Conrad Hamilton

No. 41, 24
- Position: Cornerback

Personal information
- Born: November 5, 1974 (age 51) Alamogordo, New Mexico, U.S.
- Listed height: 5 ft 10 in (1.78 m)
- Listed weight: 195 lb (88 kg)

Career information
- High school: Alamogordo
- College: Eastern New Mexico
- NFL draft: 1996: 7th round, 214th overall pick

Career history
- New York Giants (1996–1999); Atlanta Falcons (2001);

Career NFL statistics
- Games played: 54
- Games started: 18
- Sacks: 1
- Interceptions: 3
- Stats at Pro Football Reference

= Conrad Hamilton =

American football player (born 1974)

Conrad E. Hamilton (born November 5, 1974) is an American former professional football player who was a cornerback in the National Football League (NFL). He played six seasons for the New York Giants and Atlanta Falcons. He played college football for the Eastern New Mexico Greyhounds and was selected by the Giants in the seventh round of the 1996 NFL draft with the 214th overall pick. He is now the coach for the Desert Mountain Wolves in Scottsdale, Arizona.

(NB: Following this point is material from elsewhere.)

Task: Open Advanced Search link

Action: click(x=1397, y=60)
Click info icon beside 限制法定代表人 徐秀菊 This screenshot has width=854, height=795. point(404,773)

During his career in the NFL, Hamilton played cornerback. He accumulated 3 interceptions, returned for 64 yards, and accumulated 144 solo tackles. He recorded one career sack. In 1998, Hamilton played in all 16 games for the Giants with 15 as a starter.

As a returner, he returned 19 kickoffs for 382 yards with a long of 29.